Capitolo 3
Finn e Rachel in
realtà erano andati a fare una passeggiata. Lei si guardava attorno, aveva un
po’ paura del bosco, temeva che qualche creatura l’avrebbe aggredita
all’improvviso. Lui era riuscito a rassicurarla con le forti braccia attorno
alla sua vita e le sussurrava parole dolci all’orecchio, poi la ragazza avvertì
un rumore sordo e stritolò letteralmente la mano del suo caro e lo rimproverò: “Oh
mio Dio Finn, dove mi hai portato?Mi avevi assicurato che qui non ci sono
bestie, ma non mi sembra affatto vero!”. Allora quello tentò ancora una volta di
utilizzare frasi convincenti nel tentativo di calmarla : “Sta tranquilla, Burt mi ha detto che da
giovane è stato qui, non corri alcun pericolo, non ci sono animali. Nessuno ti
farà del male, in ogni caso io non lo permetterò mai!”. “Quanto sei dolce … ma
non basta!” – asserì cambiando velocemente tono, da grave ad acuto,
stuzzicandolo. Erano le 22:00 e ormai da un po’ c’era buio fitto ovunque, si
distinguevano a malapena alberi e cespugli e certe figure erano talmente
confuse, che sembrano prendere forma di creature spaventose. Fortunatamente,
lui aveva una torcia e illuminava ogni passo che percorreva. A un certo punto
abbagliò qualcosa di sospetto, che subito si dissolse. La giovane lo vide di
sfuggita, ma era sicura che si trattasse di una zampa. Entrò nel panico più
totale e svignò come una pazza isterica cercando di dirigersi verso la tenda,
ma fece un buco nell’acqua e si smarrì. Piantò in asso il diciottenne molto
confuso, non si era accorto di nessun movimento dubbio. Non capiva cosa
l’avesse fatta filare in quel modo, apparentemente senza riflettere. Adesso
però, era deciso a ritrovarla, poteva fare una brutta fine, visto che non aveva
totalmente il senso dell’orientamento e che era la prima volta che si accampava
in un bosco.
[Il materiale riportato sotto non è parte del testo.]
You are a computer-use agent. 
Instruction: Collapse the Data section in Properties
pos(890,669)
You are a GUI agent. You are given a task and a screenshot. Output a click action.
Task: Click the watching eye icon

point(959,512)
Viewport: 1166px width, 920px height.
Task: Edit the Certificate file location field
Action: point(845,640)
Si rendeva conto di essere responsabile, le aveva appena giurato
che con lui al suo fianco non le sarebbe successo niente, che l’avrebbe
protetta ad ogni costo, mentre ora la situazione gli si era rivoltata contro,
come se la sorte gli avesse giocato un brutto scherzo. I battiti del suo cuore
invece di accelerarsi durante la corsa, gli si rallentarono decisamente per
l‘angoscia. Si sentiva svenire e si accasciò sotto un grande albero per
riprendere il respiro e si asciugò le gocce di sudore che scendevano dalla sua
fronte. Non si riteneva così colpevole, da quando aveva creduto di essere il
padre del figlio che portava in grembo Quinn. Tentò di scostare quei pensieri e
di ritornare in se il più velocemente possibile, per proseguire il ritrovamento
della sua metà. Udì un altro strillo, questa volta era deciso a non lasciarsi
prendere dalle emozioni e andò dritto come una scheggia.